_EXTRAIT_.

Il ne sera pas permis dans sept cas énumérés par la nouvelle disposition, notamment si la personne gardée à vue est mineure ou encore si elle subit cette mesure pour des infractions de violence ou outrage commis sur personne dépositaire de l’autorité publique ou pour rébellion.
Enfin, un nouvel article 706-79 met en place la possibilité du recours à la visioconférence pour l’interrogatoire de première comparution devant une JIRS ultramarine, si le mis en cause se trouve dans le ressort d’une autre cour d’appel ultramarine. Il doit en tout état de cause être interrogé de visu dans les quatre mois suivants sa mise en examen.
De nouvelles mesures de contrainte applicables aux témoins en cours d’instruction.
La nouvelle version de l’article 153 du code de procédure pénale renforce la possibilité de retenir un témoin convoqué au cours d’une commission rogatoire. Le texte opère ainsi un renvoi aux articles 62 et 78 du même code et confie au juge d’instruction les attributions confiées au procureur de la République dans le cadre de l’enquête pour ces rétentions ; elles pourront donc désormais durer jusqu’à quatre heures.
L’article 109 permettra au juge d’instruction de contraindre un témoin à comparaître devant lui par la force publique d’office, sans qu’il lui soit nécessaire de dépendre de réquisitions du procureur de la République en ce sens.
Une simplification de certaines démarches au stade de l’instruction, pour les parties et leurs avocats.
Commençons à ce titre par évoquer la nouvelle version de l’article 175 du code de procédure pénale qui est entrée en vigueur pour tous les avis de clôture d’information intervenus à compter du 30 septembre 2024. D’abord, la déclaration d’intention, datant de la loi du 23 mars 2019[3], est enfin supprimée.
Aussi, les délais pour présenter des réquisitions ou observations complémentaires sont fixés à dix jours, que le mis en cause soit ou non détenu.
Finalement, il est désormais possible pour les parties de renoncer à faire des observations pendant la phase de clôture, à condition que cette renonciation émane de l’ensemble des parties.
L’article 114 du code de procédure pénale permet un accès facilité au dossier pour les parties. Après chaque interrogatoire, confrontation, reconstitution, une copie du procès-verbal sera immédiatement délivrée à l’avocat du mis en examen. Aussi, la partie civile ou son avocat si elle en a un, peut-elle, dès sa constitution et sans attendre une convocation, sauf ordonnance motivée du juge d’instruction s’y opposant, demander à recevoir une copie de tout ou partie du dossier après la première comparution ou audition. Elle disposera du droit de faire appel de l’ordonnance du juge d’instruction s’opposant à la communication du dossier.
Enfin l’article 115 du code de procédure pénale permettra désormais de désigner un avocat par lettre recommandée avec accusé de réception, même si celui-ci réside dans le ressort de la juridiction compétente. Un dernier alinéa est créé, et qui prévoit explicitement que l’avocat désigné ou commis d’office pourra indiquer le nom de ses associés et collaborateurs pour lesquels un permis de communiquer est demandé ; « le permis de communiquer est alors établi au nom de ces différents avocats ».

_CONSIGNE_.
Pour chacune des affirmations ci-dessous, dites si l'extrait ci-dessus la confirme en répondant oui ou non et en citant mot pour mot le passage qui tranche.
1. Le délai pour présenter des réquisitions ou observations complémentaires est de dix jours, que le mis en cause soit détenu ou non.
2. Une seule partie peut renoncer à faire des observations pendant la phase de clôture.
3. Le juge d'instruction a besoin de réquisitions du procureur de la République pour faire comparaître d'office un témoin par la force publique.

_LES DONNÉES_.

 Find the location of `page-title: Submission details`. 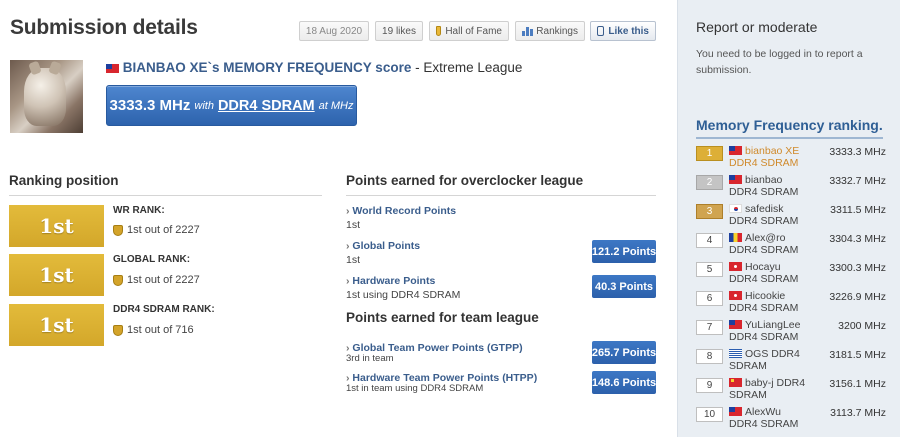

page-title: Submission details is located at coordinates (104, 28).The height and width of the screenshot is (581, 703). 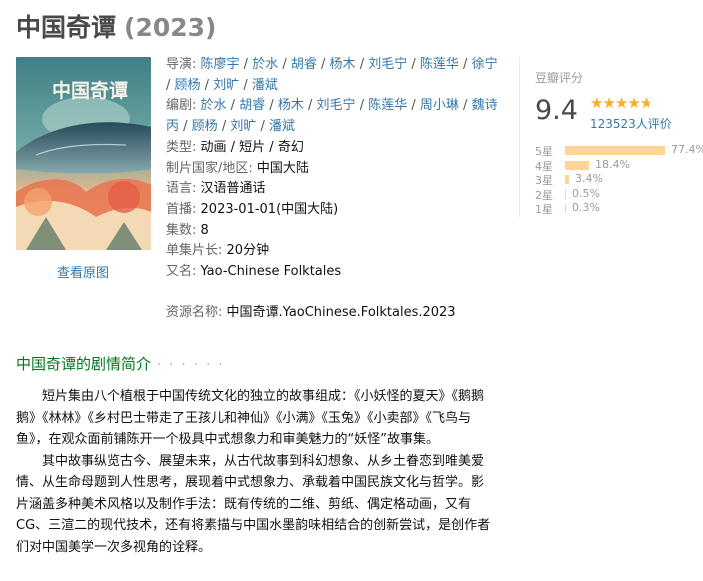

_RÉPONSE_.
1. Oui : « les délais pour présenter des réquisitions ou observations complémentaires sont fixés à dix jours, que le mis en cause soit ou non détenu ».
2. Non : « à condition que cette renonciation émane de l’ensemble des parties ».
3. Non : « sans qu’il lui soit nécessaire de dépendre de réquisitions du procureur de la République en ce sens ».